# ENGPROGUIDES



## ME_VT_PE (Mar 8, 2018)

I have purchased the Engproguides TFS practice exam in preparation for the April 2018 PE. Compared to the Lindberg practice exam, these questions seem much easier. Does anyone (taken the pe and seen the engproguides practice exam) have any insight?


----------



## namod65 (Mar 8, 2018)

I took HVAC so it might differ some for TFS. But Engproguides was by far more representative of the exam compared to the PPI practice exam. Only thing better was the NCEES practice test. PPI practice exam was way more difficult, I worked it through twice and that was it. A lot of the problems were absurdly long and required you to do things that are not reasonable to expect to have to do on the exam.

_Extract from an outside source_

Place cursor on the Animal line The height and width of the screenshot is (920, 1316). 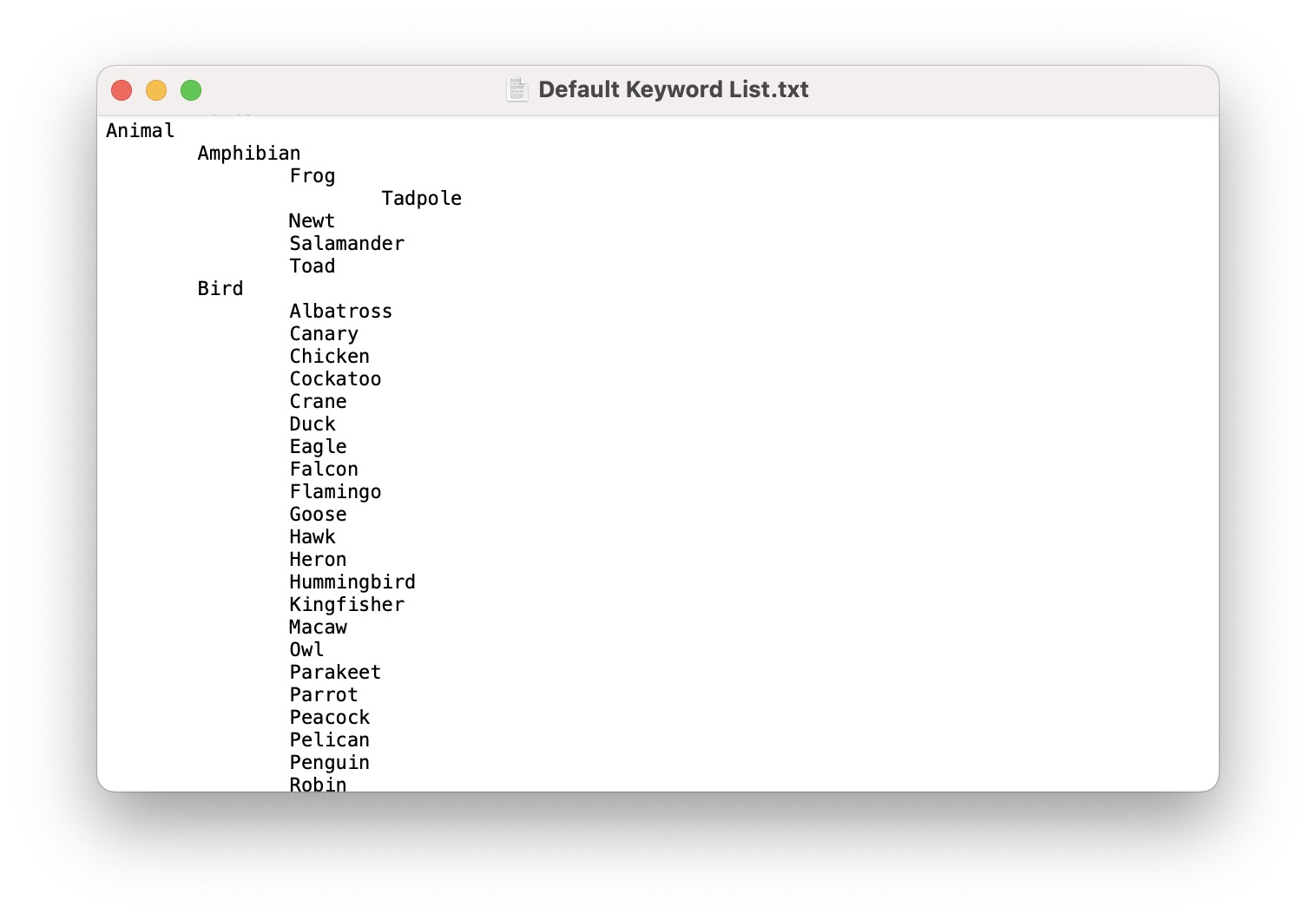click(x=140, y=131)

I thought the same way about the MERM companion problems, I barely touched that book. Again this was for HVAC so it might not be the case for TFS.


----------



## ME_VT_PE (Mar 8, 2018)

Thank! I've found the PPI exam problems to be way more difficult than NCEES and ENGPROGUIDES as well. Thanks for the reply!


----------



## justin-hawaii (Mar 8, 2018)

I would say my exam is about the same difficulty level of the actual PE exam, but I understand that I am biased. 

I think the wording of my exam problems may be a little more straight forward than the NCEES PE exam.  The NCEES PE exam will try to trick you and give you erroneous information.  There are a few problems where I put in a few tricks, but not as much as NCEES.  I think the material that I test is comparable to NCEES and the amount of time it takes to solve one of my problems is the same as NCEES.  For example, if you look at the  solutions to the NCEES sample exam, there are not that many steps to solve a good amount of the problems.


----------



## SacMe24 (Mar 9, 2018)

I will be taking the MDM version of the EngProGuides exam tomorrow, I purchased it at the beginning of the year but wanted to brush up on topics before taking it so I could get the most out of it. I've never seen these problems and needed something "new" to test myself with as I've done the NCEEs, PPI, 6min-sol and Dr. Tom class material problems over and over. Let's see how it goes tomorrow... I feel prepared.


----------



## mckenz007 (Mar 9, 2018)

jvanoye said:


> I will be taking the MDM version of the EngProGuides exam tomorrow


Let me know how that goes for you, I’m doing TFS but I’ve also completed Dr Tom’s and so far SMS (3+ times through) and the 2016 NCEES (working on 2nd pass) have been my only problem sets. I also have the new PPI practice exam and am trying to decide if I should get the EngPro Guides and Slay the PE exams or if I would be better off working  the PPI practice problem book. Way too many problems, way too little time between now and April 13th...


----------



## EngineerGirlPE (Mar 10, 2018)

My perspective is from TFS:  yes, it is similar in difficulty as compared to Lindeberg Practice Problems which were too difficult in my opinion.  I got exactly 70% questions correct when I took engproguides practice exam.  When I took the real exam (with 2 more weeks of studying), I got a scaled score of 88% (per Texas Board of PE).   So I believe it was mostly accurate that I could pass, reviewing the missed questions with 2 more weeks helped me solidify my conceptual understandings.


----------



## Kloeb222 (Mar 11, 2018)

I purchased the Engineer Pro Guides MDM practice exam. I took it a few weeks ago.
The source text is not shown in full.